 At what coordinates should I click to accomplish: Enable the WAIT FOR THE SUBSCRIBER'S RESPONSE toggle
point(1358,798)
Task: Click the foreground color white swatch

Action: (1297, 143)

--

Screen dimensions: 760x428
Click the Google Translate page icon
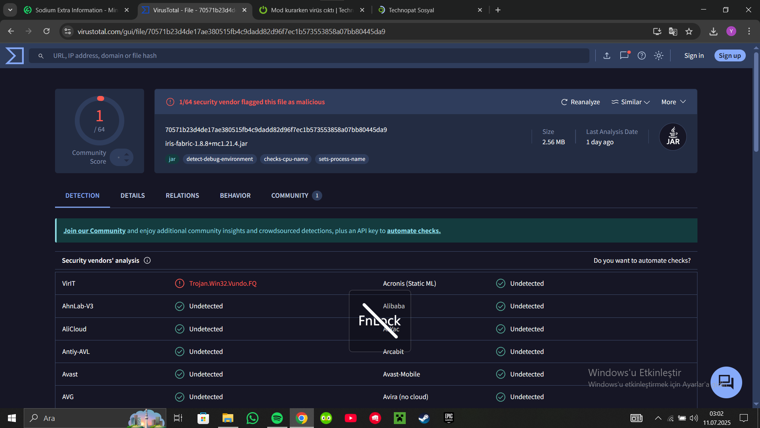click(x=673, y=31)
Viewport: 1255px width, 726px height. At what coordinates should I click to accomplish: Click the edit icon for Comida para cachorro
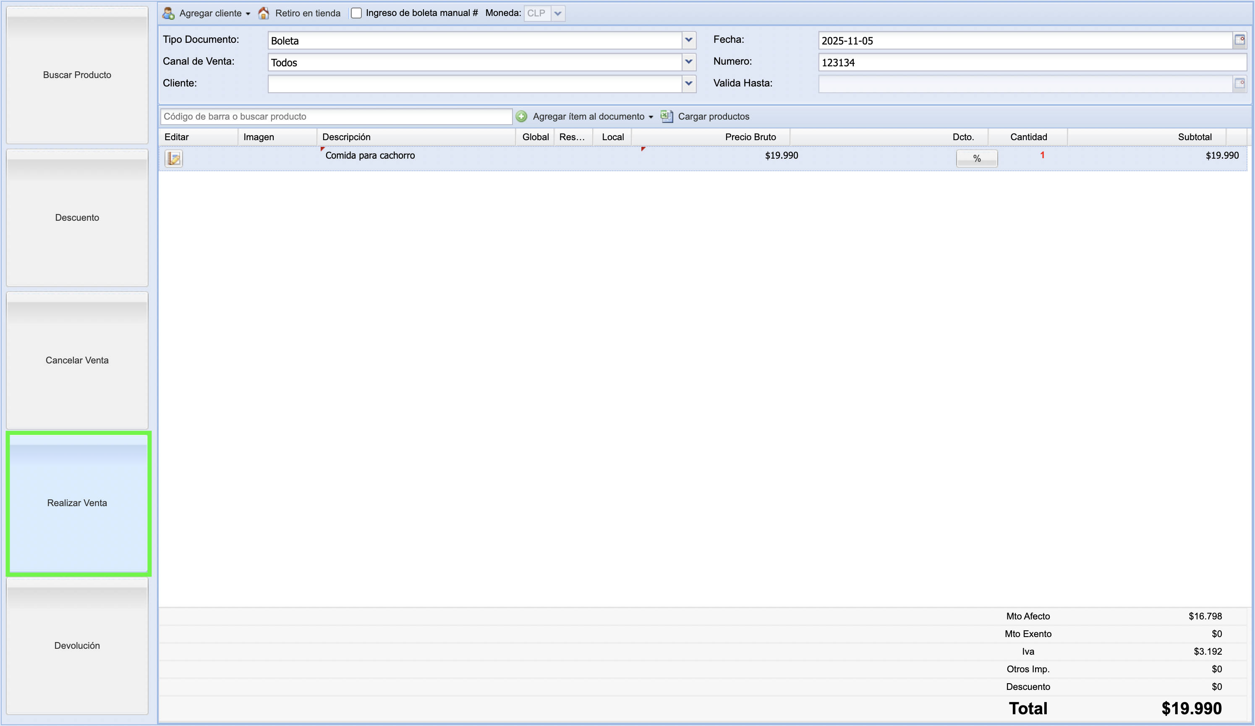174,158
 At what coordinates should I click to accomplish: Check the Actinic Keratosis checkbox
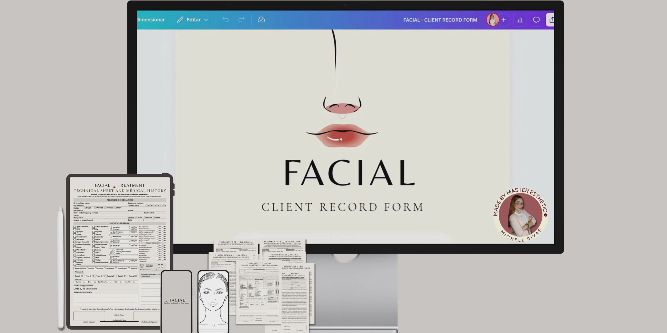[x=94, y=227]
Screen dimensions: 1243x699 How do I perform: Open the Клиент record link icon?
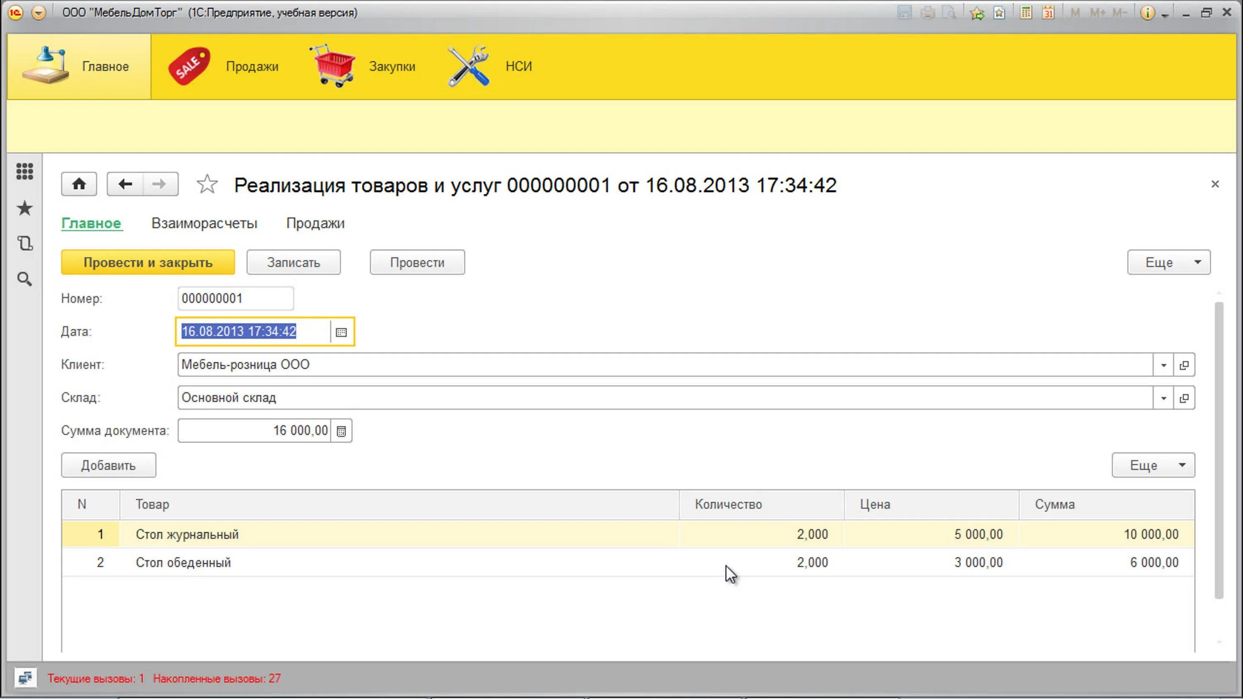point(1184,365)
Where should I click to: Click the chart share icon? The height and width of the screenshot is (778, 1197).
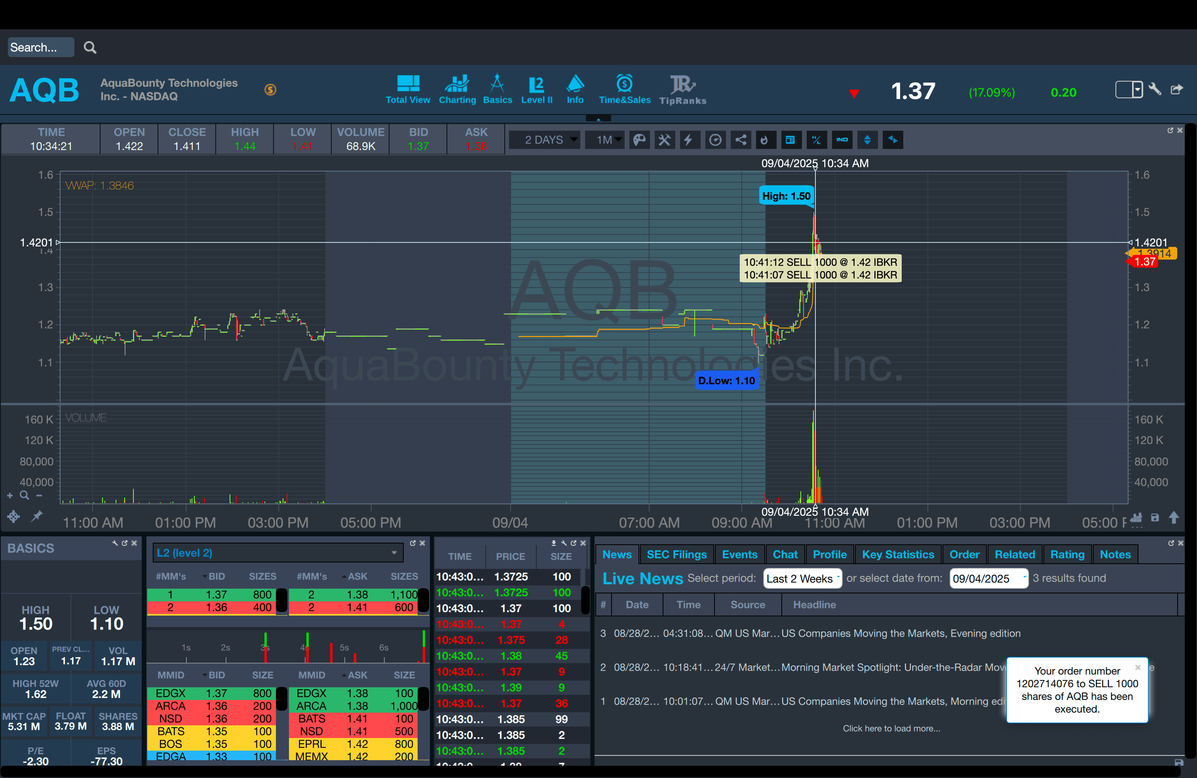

Task goal: Beginning at the line that has "Screen dimensions: 1243x699" and ending at the line that has "Where should I", restate the listing above word for word, pictures left out.

Response box:
Screen dimensions: 1243x699 How do I perform: Open the Клиент record link icon?
point(1184,365)
Where should I click to: Click the chart share icon? The height and width of the screenshot is (778, 1197).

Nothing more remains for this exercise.